--- Material provided Enclosed Below ---
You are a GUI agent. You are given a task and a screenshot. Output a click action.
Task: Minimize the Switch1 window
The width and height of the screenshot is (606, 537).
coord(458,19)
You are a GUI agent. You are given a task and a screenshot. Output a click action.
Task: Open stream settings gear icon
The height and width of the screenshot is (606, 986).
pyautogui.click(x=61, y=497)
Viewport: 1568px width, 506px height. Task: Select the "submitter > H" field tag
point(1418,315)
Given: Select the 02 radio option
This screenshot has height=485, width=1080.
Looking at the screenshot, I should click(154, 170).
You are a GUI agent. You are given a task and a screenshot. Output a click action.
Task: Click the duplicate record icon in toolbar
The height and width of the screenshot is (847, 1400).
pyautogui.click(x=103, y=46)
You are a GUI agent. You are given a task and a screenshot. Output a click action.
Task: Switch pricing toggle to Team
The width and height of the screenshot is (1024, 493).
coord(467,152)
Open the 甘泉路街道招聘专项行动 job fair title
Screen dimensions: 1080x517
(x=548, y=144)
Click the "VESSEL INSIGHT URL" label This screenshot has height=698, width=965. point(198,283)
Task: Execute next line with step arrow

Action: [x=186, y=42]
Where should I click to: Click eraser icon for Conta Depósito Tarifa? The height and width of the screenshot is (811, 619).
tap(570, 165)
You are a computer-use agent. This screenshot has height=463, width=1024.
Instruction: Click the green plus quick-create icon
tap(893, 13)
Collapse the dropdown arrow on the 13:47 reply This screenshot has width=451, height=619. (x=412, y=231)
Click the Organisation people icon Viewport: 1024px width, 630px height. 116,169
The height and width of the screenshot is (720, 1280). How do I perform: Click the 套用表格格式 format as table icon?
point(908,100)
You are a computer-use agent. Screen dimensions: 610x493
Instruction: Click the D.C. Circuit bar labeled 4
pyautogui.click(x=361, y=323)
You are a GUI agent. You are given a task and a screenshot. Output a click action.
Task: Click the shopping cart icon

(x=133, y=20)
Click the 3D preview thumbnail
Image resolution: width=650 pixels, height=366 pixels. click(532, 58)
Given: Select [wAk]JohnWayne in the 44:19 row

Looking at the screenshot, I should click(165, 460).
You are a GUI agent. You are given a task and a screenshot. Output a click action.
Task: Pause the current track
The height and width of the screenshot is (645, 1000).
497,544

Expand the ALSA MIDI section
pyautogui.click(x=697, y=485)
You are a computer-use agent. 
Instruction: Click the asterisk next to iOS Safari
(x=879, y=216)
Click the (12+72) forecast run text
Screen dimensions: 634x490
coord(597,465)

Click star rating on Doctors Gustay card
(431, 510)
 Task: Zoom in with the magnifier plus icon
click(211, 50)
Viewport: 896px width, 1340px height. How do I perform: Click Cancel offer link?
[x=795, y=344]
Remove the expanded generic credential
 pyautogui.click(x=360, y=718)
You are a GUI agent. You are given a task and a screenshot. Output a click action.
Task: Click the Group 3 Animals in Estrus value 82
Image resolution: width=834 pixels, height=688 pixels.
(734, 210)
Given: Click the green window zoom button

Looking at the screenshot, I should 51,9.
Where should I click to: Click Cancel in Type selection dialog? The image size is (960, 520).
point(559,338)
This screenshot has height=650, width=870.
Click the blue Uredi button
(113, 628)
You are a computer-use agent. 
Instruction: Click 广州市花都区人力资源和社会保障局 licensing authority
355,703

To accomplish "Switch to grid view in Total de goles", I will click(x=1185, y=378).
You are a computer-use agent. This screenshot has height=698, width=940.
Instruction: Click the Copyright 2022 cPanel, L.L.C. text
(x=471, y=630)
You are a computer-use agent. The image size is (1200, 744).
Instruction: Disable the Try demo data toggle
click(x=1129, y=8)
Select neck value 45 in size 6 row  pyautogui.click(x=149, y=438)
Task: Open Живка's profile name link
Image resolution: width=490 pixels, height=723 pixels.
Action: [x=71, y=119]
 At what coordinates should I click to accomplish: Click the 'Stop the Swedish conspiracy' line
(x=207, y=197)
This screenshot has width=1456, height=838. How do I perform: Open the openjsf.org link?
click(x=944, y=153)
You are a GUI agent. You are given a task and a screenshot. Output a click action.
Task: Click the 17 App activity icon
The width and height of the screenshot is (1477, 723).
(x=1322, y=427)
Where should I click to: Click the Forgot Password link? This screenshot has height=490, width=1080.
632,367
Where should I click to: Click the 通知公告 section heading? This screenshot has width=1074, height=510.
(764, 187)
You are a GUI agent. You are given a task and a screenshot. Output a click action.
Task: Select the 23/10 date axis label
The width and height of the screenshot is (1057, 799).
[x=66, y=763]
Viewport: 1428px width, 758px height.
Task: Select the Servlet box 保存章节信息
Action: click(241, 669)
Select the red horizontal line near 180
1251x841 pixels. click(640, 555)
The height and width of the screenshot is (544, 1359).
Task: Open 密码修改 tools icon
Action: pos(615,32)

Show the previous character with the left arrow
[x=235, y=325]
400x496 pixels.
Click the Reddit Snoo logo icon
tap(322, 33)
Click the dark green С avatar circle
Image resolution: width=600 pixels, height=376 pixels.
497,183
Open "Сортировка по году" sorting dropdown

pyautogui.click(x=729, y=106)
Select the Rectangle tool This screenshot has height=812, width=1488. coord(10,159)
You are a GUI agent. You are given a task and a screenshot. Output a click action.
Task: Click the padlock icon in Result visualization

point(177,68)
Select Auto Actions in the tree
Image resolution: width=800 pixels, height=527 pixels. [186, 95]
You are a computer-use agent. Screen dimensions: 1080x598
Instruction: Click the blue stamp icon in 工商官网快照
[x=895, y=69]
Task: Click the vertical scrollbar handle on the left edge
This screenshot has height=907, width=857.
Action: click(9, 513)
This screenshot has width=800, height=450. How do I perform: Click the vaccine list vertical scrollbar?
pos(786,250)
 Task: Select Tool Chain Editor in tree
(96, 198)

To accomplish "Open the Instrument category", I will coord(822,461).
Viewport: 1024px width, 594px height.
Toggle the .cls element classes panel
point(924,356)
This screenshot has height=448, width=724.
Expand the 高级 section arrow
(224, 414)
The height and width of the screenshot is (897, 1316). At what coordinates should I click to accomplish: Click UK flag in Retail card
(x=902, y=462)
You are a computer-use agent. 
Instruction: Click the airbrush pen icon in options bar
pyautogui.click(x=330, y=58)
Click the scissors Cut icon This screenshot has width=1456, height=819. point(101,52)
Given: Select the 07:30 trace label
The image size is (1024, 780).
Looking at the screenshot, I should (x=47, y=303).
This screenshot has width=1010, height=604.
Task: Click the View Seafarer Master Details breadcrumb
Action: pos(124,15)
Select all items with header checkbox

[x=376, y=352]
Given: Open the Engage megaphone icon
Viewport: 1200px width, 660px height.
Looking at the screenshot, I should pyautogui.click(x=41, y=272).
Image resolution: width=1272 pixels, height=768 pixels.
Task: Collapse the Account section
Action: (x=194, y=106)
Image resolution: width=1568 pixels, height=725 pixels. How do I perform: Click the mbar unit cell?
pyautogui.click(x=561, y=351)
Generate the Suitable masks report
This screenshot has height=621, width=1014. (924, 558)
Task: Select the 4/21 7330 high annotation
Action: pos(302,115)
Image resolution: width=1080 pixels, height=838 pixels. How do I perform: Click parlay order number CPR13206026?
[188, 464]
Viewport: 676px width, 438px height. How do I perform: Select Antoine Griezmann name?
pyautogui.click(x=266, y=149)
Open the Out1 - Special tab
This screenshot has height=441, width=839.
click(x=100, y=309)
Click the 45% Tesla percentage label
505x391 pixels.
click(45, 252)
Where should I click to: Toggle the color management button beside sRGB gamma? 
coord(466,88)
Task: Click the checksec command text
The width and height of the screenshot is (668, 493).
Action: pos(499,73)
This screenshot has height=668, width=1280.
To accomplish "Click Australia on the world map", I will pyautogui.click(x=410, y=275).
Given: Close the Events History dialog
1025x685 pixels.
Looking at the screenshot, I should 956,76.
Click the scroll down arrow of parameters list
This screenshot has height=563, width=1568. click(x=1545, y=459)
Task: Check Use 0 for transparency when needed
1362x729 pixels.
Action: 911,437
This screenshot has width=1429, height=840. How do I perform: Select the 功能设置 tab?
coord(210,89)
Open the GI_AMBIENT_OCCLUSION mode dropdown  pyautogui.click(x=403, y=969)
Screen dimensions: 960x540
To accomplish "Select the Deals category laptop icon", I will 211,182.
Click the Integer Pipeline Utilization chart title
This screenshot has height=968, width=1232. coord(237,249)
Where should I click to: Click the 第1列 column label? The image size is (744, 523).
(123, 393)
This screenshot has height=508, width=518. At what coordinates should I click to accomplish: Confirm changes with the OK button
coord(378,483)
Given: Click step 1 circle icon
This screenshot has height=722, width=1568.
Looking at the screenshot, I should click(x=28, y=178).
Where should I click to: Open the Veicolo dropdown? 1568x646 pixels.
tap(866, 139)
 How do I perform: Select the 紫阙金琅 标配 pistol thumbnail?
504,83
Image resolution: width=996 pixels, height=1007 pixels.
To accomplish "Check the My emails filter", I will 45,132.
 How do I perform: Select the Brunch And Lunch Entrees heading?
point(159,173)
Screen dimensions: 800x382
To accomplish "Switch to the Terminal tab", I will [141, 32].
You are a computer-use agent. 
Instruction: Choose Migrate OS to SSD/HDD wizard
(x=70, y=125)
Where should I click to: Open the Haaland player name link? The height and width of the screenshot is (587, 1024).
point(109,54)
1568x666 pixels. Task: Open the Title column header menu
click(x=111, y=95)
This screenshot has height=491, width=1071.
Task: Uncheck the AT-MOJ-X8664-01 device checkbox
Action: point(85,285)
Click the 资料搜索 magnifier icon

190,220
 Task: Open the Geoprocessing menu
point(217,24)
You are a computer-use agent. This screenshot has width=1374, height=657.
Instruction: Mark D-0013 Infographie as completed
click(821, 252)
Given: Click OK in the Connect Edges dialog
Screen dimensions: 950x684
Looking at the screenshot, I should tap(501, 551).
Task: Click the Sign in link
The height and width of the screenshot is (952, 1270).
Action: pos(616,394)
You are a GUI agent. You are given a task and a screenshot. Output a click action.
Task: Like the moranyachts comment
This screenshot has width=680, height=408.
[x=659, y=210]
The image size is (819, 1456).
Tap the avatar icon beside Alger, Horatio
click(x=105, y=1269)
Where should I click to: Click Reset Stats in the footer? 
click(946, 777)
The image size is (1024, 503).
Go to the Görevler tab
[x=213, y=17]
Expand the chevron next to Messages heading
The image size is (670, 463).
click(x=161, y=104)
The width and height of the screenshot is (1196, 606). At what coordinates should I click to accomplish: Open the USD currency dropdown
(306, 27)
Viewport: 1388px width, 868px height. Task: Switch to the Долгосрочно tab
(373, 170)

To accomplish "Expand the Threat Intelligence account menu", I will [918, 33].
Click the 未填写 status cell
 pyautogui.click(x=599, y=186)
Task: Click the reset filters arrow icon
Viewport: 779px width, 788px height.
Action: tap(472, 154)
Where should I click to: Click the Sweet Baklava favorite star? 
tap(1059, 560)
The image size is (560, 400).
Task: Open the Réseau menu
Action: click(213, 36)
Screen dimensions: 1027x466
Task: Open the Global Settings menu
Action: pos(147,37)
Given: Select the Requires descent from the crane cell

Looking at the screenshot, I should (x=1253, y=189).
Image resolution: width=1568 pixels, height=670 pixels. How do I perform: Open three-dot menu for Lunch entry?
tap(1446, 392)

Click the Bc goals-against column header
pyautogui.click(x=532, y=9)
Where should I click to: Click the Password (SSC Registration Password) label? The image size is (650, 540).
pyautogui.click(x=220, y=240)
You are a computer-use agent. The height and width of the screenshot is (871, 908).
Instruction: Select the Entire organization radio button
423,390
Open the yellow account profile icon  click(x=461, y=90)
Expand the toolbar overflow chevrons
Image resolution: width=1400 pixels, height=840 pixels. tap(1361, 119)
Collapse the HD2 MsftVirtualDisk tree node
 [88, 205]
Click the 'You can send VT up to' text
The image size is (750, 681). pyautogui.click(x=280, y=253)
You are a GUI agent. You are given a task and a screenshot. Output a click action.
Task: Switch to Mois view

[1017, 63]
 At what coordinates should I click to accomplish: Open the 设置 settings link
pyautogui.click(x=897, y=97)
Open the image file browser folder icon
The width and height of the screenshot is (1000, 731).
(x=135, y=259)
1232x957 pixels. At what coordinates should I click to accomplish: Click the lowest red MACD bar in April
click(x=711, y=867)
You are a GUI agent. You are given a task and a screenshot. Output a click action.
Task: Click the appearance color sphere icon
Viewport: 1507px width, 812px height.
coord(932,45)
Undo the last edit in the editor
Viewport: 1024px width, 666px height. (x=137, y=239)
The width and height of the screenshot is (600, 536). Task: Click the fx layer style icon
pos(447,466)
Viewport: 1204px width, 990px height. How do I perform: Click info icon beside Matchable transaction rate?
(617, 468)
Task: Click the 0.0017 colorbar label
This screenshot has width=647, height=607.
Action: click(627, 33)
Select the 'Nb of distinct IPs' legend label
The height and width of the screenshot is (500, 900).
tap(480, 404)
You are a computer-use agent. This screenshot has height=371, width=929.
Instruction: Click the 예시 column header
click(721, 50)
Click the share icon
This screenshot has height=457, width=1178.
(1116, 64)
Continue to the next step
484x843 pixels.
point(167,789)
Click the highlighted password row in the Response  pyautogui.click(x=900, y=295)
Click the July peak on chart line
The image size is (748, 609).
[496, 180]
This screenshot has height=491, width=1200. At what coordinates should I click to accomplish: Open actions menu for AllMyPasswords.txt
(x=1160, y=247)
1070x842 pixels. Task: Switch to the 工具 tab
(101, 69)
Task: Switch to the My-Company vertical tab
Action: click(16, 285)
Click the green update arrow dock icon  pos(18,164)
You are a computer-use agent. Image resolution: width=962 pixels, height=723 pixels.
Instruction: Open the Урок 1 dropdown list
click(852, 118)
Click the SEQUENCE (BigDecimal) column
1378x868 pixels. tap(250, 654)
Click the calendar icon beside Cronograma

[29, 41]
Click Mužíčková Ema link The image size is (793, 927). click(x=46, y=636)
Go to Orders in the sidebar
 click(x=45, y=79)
--- End of Enclosed Material provided ---
[Task instructions]: What lines of the preceding data include the string "will"? Pull them out.

[Result of the task]:
To accomplish "Switch to grid view in Total de goles", I will click(x=1185, y=378).
To accomplish "Open the Instrument category", I will coord(822,461).
To accomplish "Click Australia on the world map", I will pyautogui.click(x=410, y=275).
To accomplish "Select the Deals category laptop icon", I will 211,182.
To accomplish "Check the My emails filter", I will 45,132.
To accomplish "Switch to the Terminal tab", I will [141, 32].
To accomplish "Expand the Threat Intelligence account menu", I will [918, 33].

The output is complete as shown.